Recognition and Assessment

Identification of these behaviors should lead parents or caretakers to seek psychological assistance as soon as possible. Behavioral reinforcements by teachers, parents, elders, and guardians are first-hand methods in today’s world to deal with poor conduct or defiant attitudes 7.

But before all these measures can be considered, it is crucial to inspect retrospectively the predisposing social, environmental and developmental factors.

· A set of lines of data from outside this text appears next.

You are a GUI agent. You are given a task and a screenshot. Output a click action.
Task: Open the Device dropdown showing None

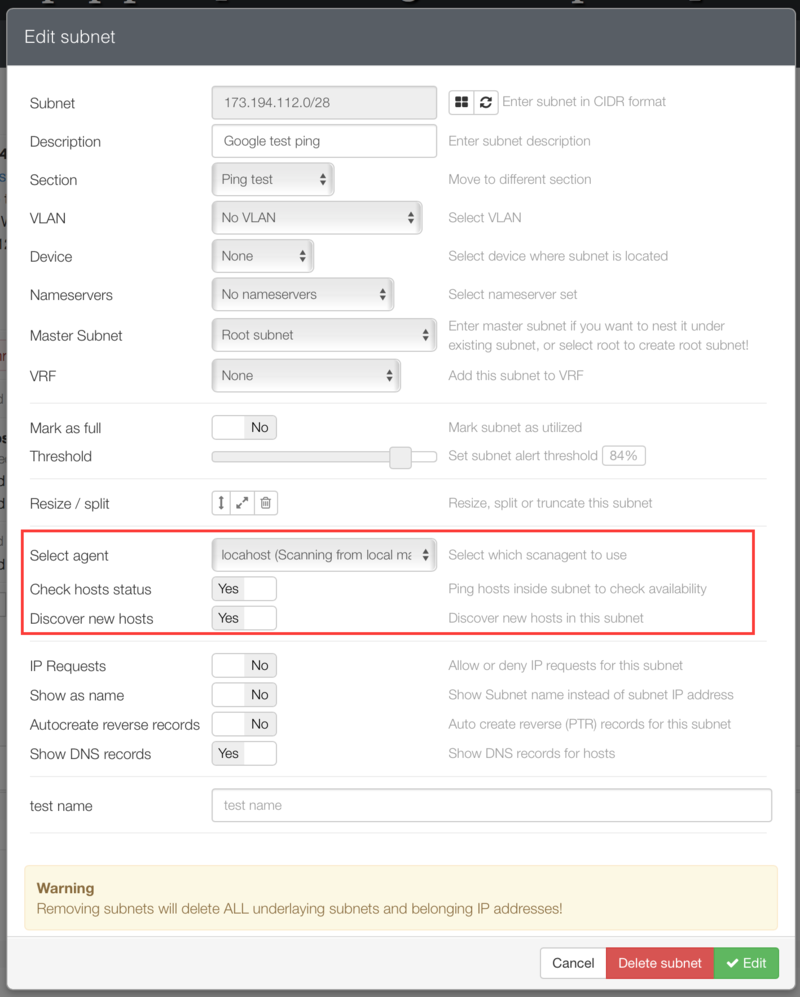pyautogui.click(x=261, y=256)
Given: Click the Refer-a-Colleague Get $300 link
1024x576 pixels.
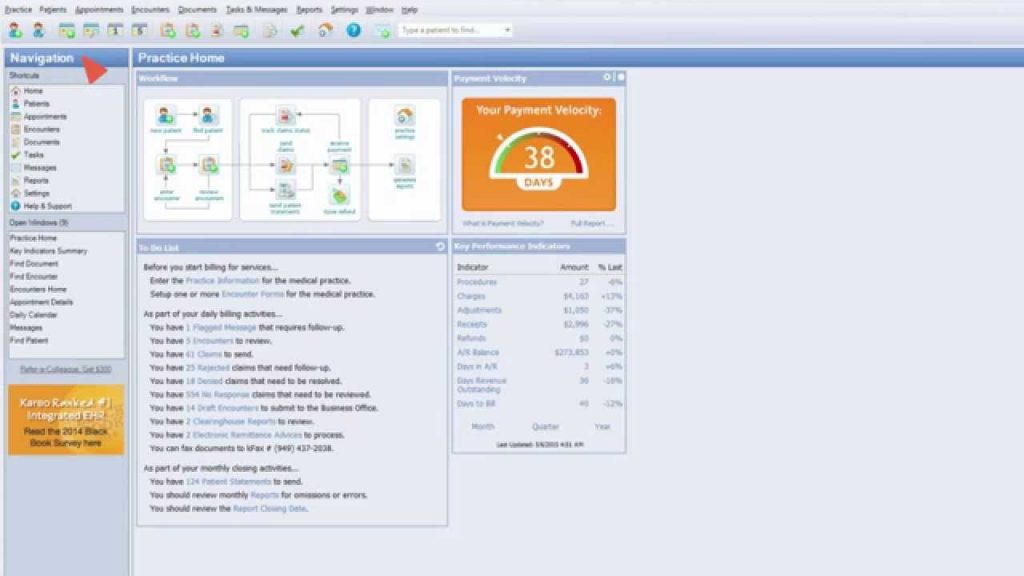Looking at the screenshot, I should (64, 369).
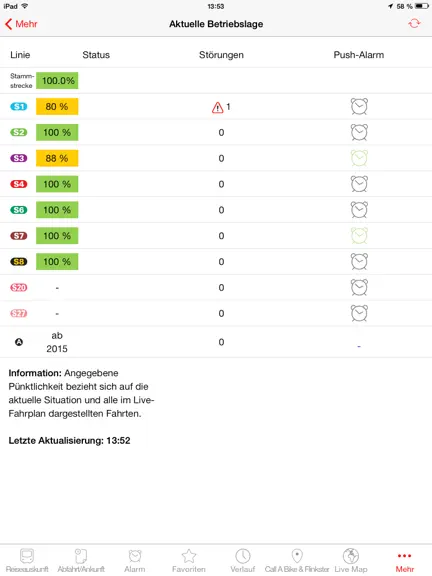Tap the refresh icon in top right
This screenshot has width=432, height=576.
414,24
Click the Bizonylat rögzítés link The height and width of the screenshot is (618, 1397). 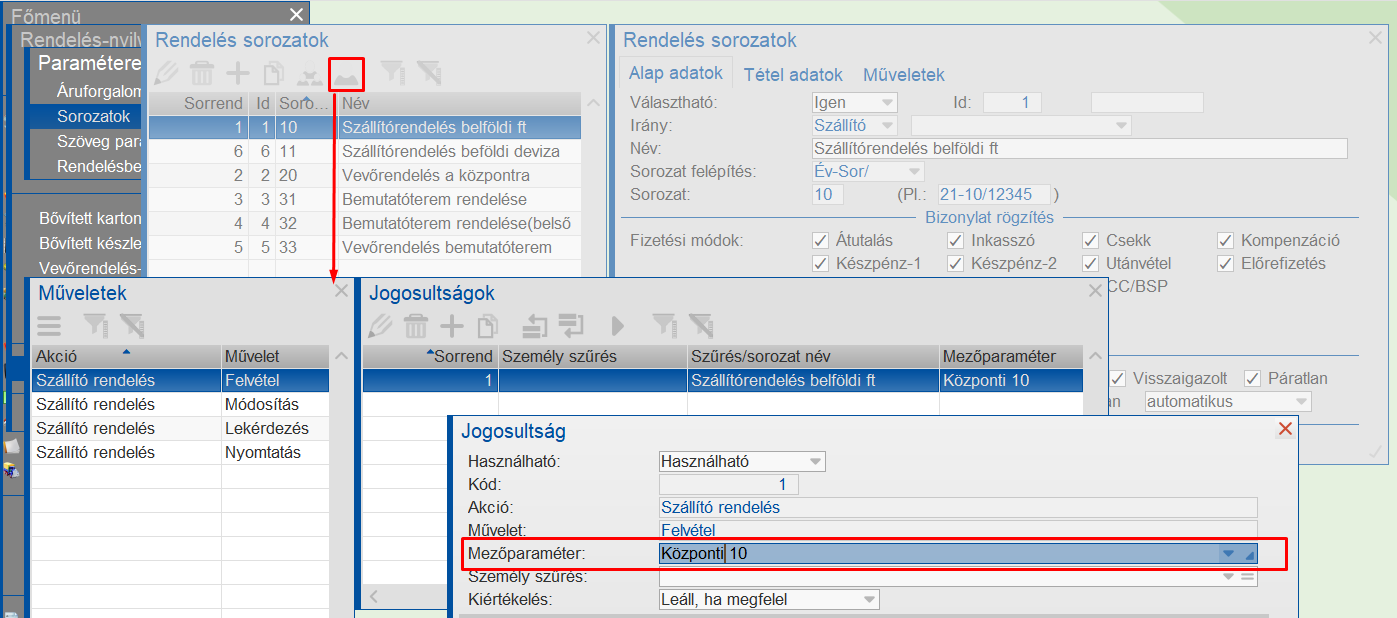pos(988,217)
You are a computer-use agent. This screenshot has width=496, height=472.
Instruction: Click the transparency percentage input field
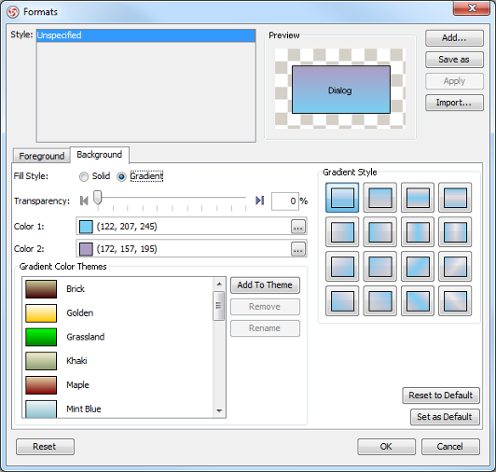[285, 201]
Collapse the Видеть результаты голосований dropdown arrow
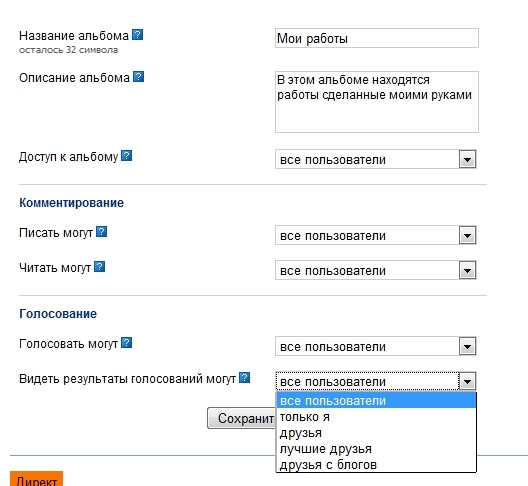 (467, 382)
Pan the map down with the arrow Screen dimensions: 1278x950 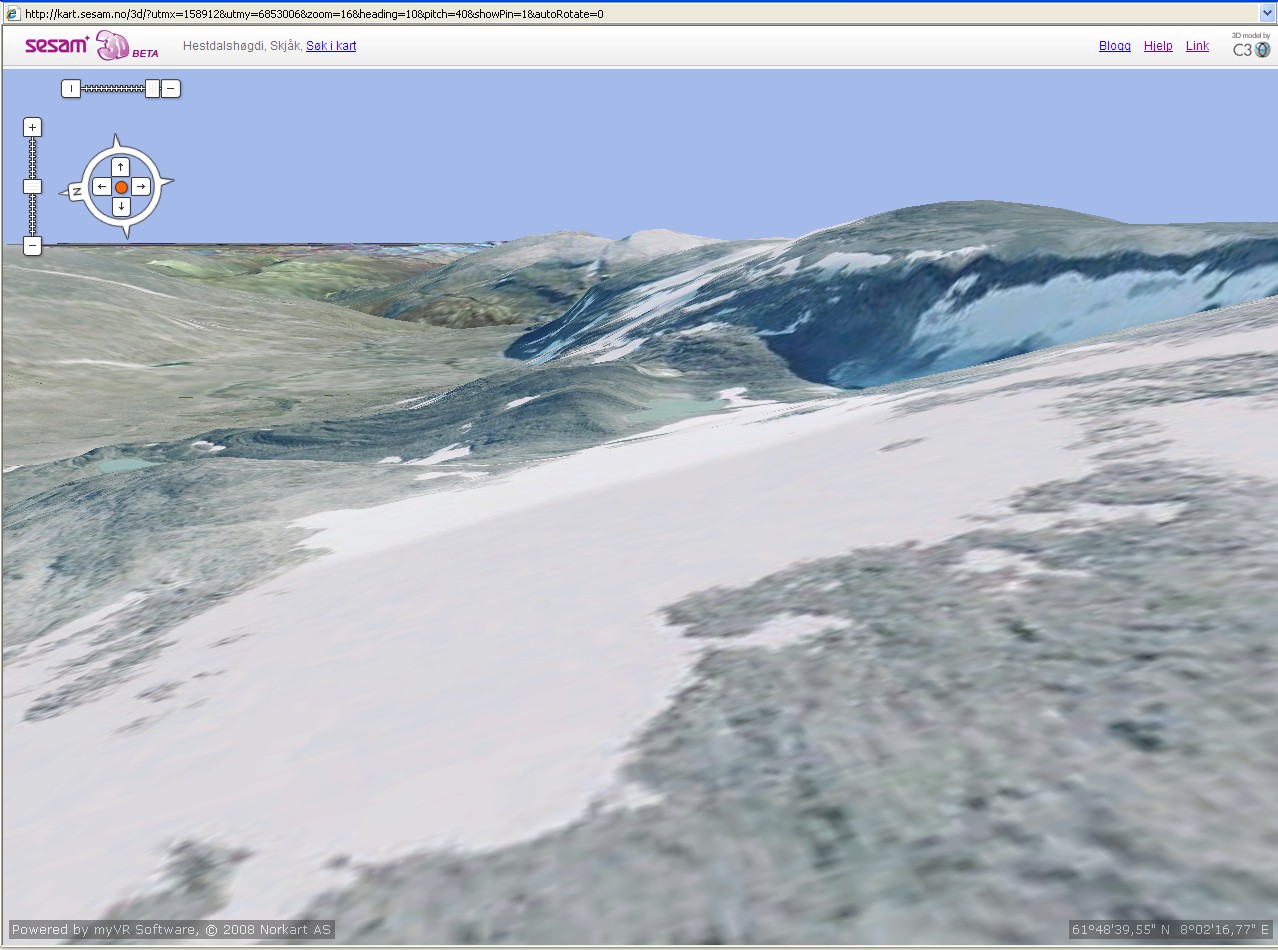point(120,207)
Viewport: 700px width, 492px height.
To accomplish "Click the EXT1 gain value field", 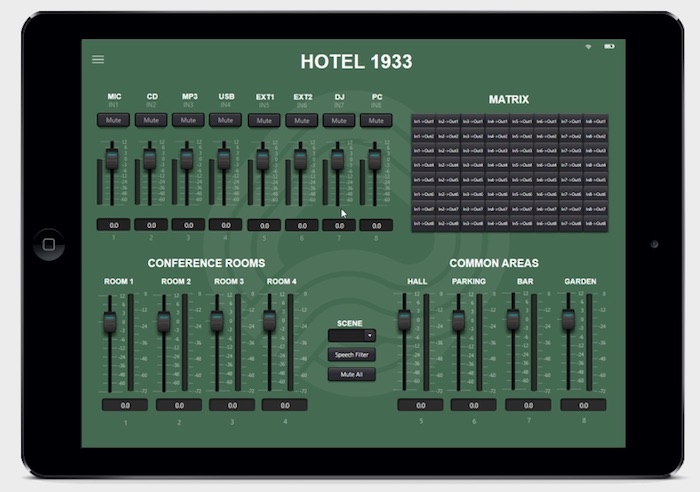I will (x=264, y=225).
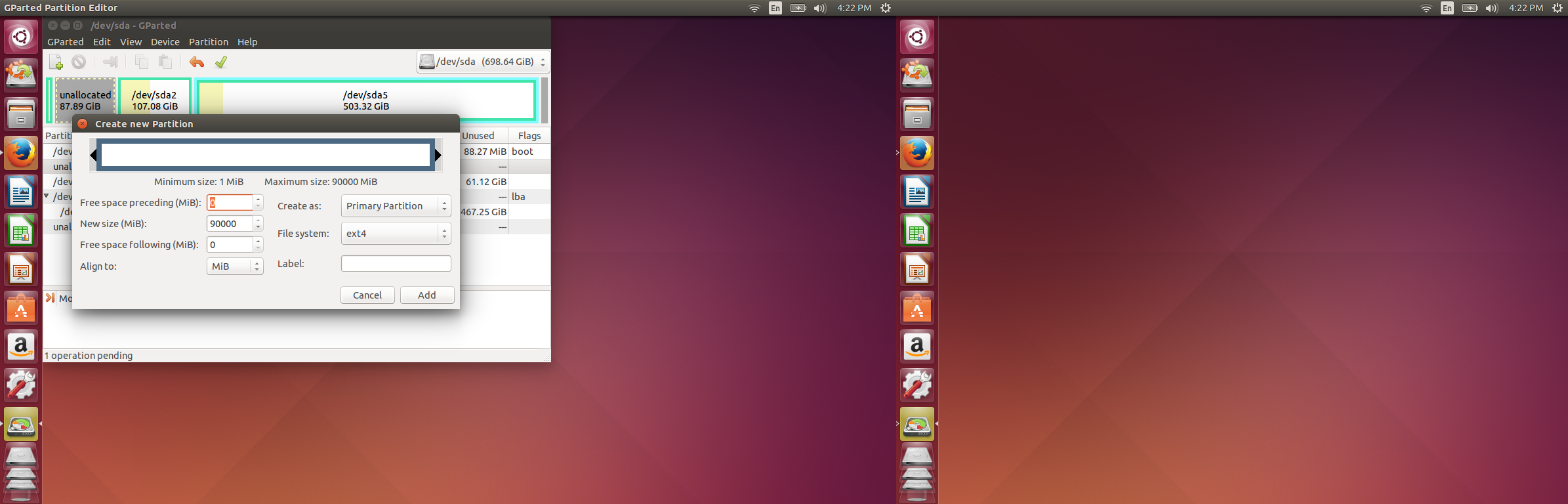Select the /dev/sda device selector

coord(483,62)
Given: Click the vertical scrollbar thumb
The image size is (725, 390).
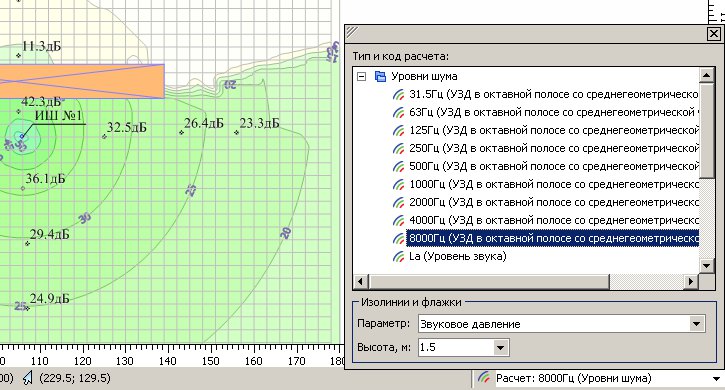Looking at the screenshot, I should 707,130.
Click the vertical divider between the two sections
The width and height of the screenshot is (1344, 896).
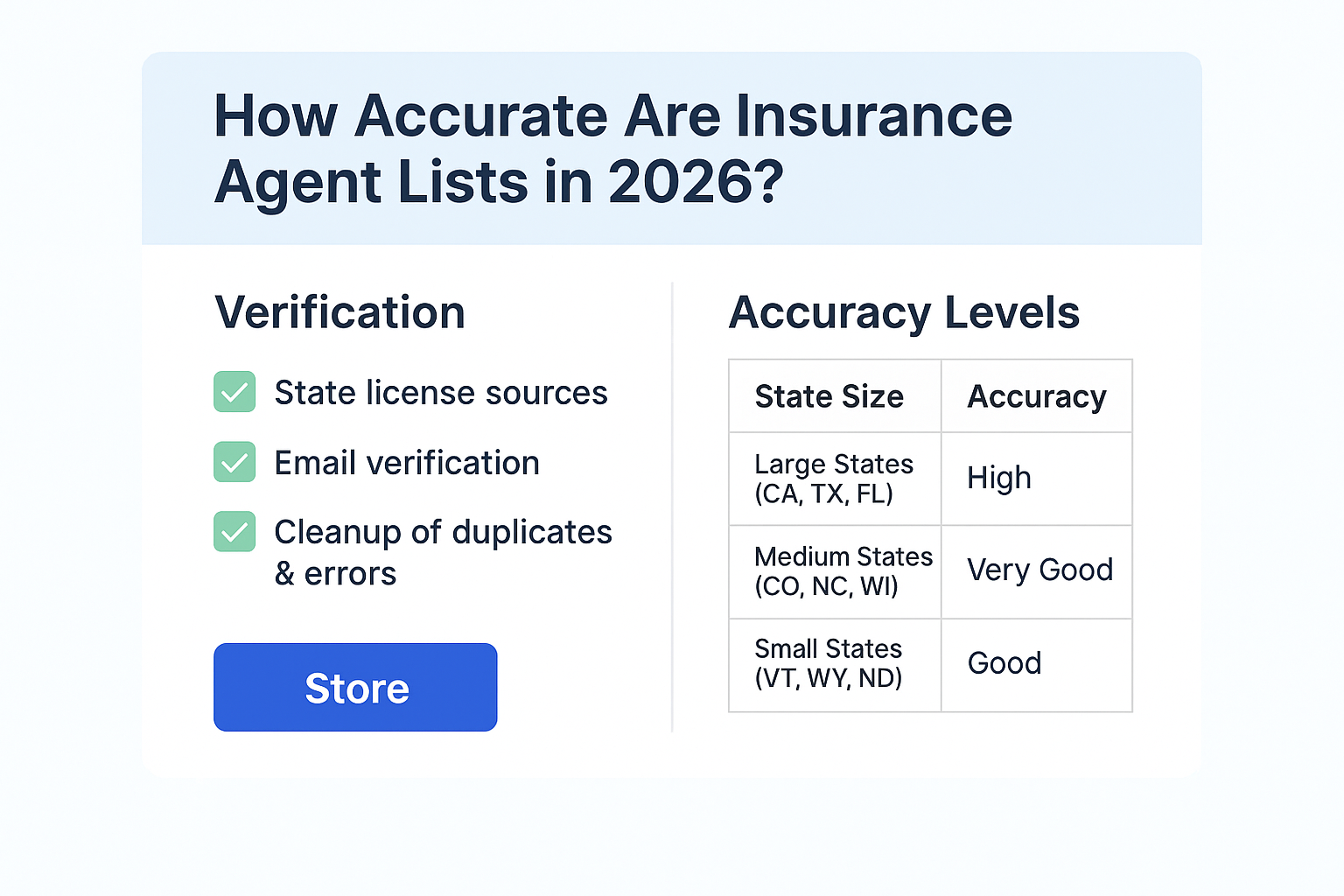tap(672, 508)
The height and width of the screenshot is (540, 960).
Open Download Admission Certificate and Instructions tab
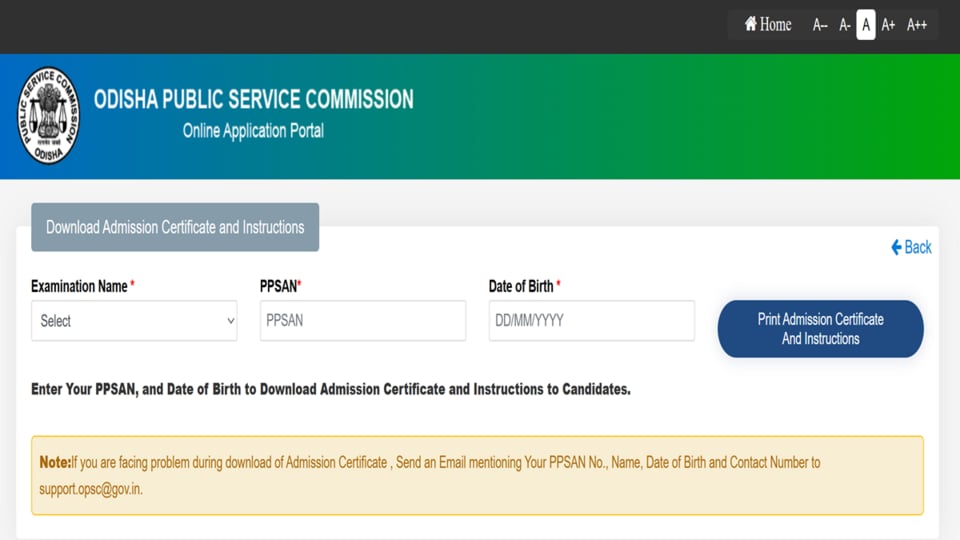[175, 227]
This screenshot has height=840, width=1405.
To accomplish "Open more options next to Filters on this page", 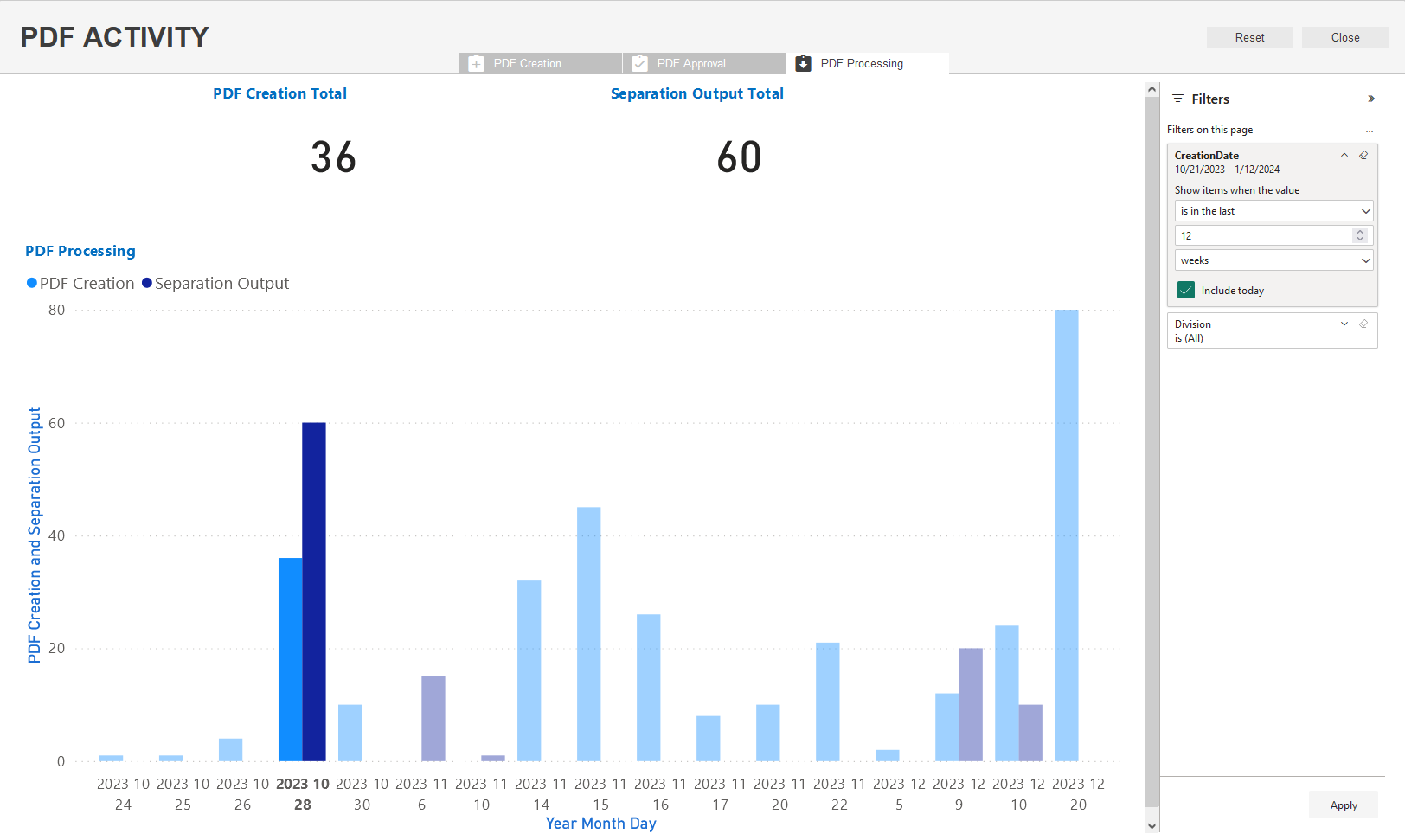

Sometimes, merely the correction of some triggering attitude by a family member eliminates the consequential bad behavior in a teen. So it is not always the fact that youth are wrong. Many times their behaviors represent a response to stimuli 8. In most of these cases, behavioral management takes a major role, as compared to medication alone.

Conclusion

In the case of children and adolescents, most of their problematic behaviors reflect their environment. Their coping mechanisms are devised as a function of ego. Strong self components (self-esteem, confidence, and self-awareness) can facilitate ego to utilize more mature defense mechanisms as well as effective coping strategies when stressed. Good and nurturing parenting styles can fill this deficit and raise a healthy generation for the future.

References:

  1. Horner, A. (1995). Object relations and the developing ego in therapy. Jason Aronson.
  2. Clausen, J. A. (1966). Family structure, socialisation, and personality. Review of child development research, 2, 1-53.
  3. Sherman, D. K., & Cohen, G. L. (2006). The psychology of self-defense: Self-affirmation theory. Advances in experimental social psychology, 38, 183.
  4. Amato, P. R., & Keith, B. (1991). Parental divorce and the well-being of children: a meta-analysis. Psychological bulletin, 110(1), 26.
  5. Kernberg, O. (1967). Borderline personality organization. Journal of the American Psychoanalytic Association, 15(3), 641-685.
  6. Tremblay, R. E. (2000). The development of aggressive behavior during childhood: What have we learned in the past century?. International Journal of Behavioral Development, 24(2), 129-141.
  7. Rutter, M. (1971). Parent‐child separation: psychological effects on the children.Journal of Child Psychology and Psychiatry, 12(4), 233-260.
  8. Dishion, T. J., Nelson, S. E., & Bullock, B. M. (2004). Premature adolescent autonomy: Parent disengagement and deviant peer process in the amplification of problem behavior. Journal of Adolescence, 27(5), 515-530.